ファッション

「パタゴニア」が大阪・梅田店に日本初の中古品販売コーナーを常設する理由

パタゴニア日本支社は9月6日にグラングリーン大阪に開く西日本最大規模の店舗に中古品販売コーナーを設ける。再販品の常設は米国シカゴ店に次いで二店舗目、日本では初の店舗になる。

中古品の販売は2021年8月の渋谷店を皮切りに京都店(23年6月)や渋谷店(24年5月)でポップアップイベントを行ってきた。「満を持しての常設だ。この3年でポップアップやリペアイベントを開催する中でいろいろと見えてきたし、実績もできた。世界各国の『パタゴニア』の中でも日本は“ウォーンウエア(WORN WEAR、中古品プラットフォーム)”の取り組みがお客さまに響きやすい傾向がある。大阪・梅田店はコンセプトに“伝統と革新”を据え、『パタゴニア』創業時から続くアウトドアブランドとしての機能性と品質を追求したモノ作りを表現することに加えて、これからのアパレルメーカーや企業の在り方を体現することを目指した。一石を投じたいと考えた」と生山朋志Direct to Customer ディレクター (直営店、イーコマース、カスタマーサービス)は語る。

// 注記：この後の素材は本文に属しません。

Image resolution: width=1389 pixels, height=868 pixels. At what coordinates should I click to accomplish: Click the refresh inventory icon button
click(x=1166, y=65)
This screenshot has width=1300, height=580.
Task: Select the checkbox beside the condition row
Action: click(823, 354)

大阪・梅田店の売り場面積は国内3番目となる121坪で、1フロアでは日本最大級だ。ほぼ全製品をラインアップしており(サーフとマウンテンバイクを除く)、製品バリエーションが多い。梅田駅直結で新規客とインバウンド客が期待でき、これまでの出店で大切にしていた“地域の人々とコミュニティを醸造する店”とは毛色が違う。「通常なら解放感を大切にして壁を設けないところにあえて売り場を遮るように壁を設置して、“ウォーンウエア”のブースを設け、反対側にはわれわれが訴求したいメッセージ、今であれば“ファッションとは関係ない”を掲示した。新規のお客さまはもちろん、『パタゴニア』のロゴや製品を知っていても活動を知らないお客さまに対してもわれわれの活動を知っていただくきっかけを作りたいと考えた。うめきたの開発エリアは直結とはいえ駅から少し距離がある。近所には住宅街があり、さまざまな人々が行き交う場所でもある。消費も食もエネルギッシュな街大阪で、新製品だけではなく“ウォーンウエア”をはじめとする『パタゴニア』の活動を知ってもらいたい」。

買い取りサービスの委託先は「ラグタグ」を運営するティンパンアレイ

再販のための買い取りサービスは「ラグタグ」を運営するティンパンアレイに委託した。再販価格は定価の4割ほどだ。二次流通市場でも人気が高い「パタゴニア」製品をCtoCのプラットフォームが整備されている日本で、ブランド側に“戻す”選択をしてもらうのは簡単ではないだろう。「CtoCのサービスがたくさんある中で、お客さまへのインセンティブをどうするのか。正規の直営店の魅力を感じてもらえるかは課題の一つ。買い取りを始めて3~4カ月が経ったが、出だしは悪くない。6月は約2000着を買い取るなど、まずまずの滑り出しだった。月によってばらつきがあるし、このペースが保てるかも挑戦になる。もともと流通量はメンズ製品が多いため、これまでの実績を合わせても買い取りはメンズ製品が多く、販売もメンズ製品がよく動く」。買い取りのスキームに関しては、「僕自身、試しに買い取りを行ってみた。自宅から発送ができ、査定の連絡も早くてスムーズだった」と評価する。CtoCでは出品者は写真撮影などの手間がかかるし、買い手は真贋判定を経ない製品を購入するリスクもあるため、出品の手間と真贋判定は直営店ならではのメリットといえるだろう。

修繕したアイテム“リクラフテッド”は「京都店と渋谷店で反応が良かったが、手間がかかる。ユニークさ良さでもあるが、デザインの一貫性について今後検討する必要がある。まずは“ウォーンウエア”の本流である純粋なリセールを行う」という。「重要なのは中古品を単体で見せるのではなく、新製品と中古品の両方を見て選択できる環境を作ること。今後は、東京でも”ウォーンウエア“の常設店を検討しており、Eコマースでも同様に新品と中古品両方の選択肢を提案できないかと思案している」。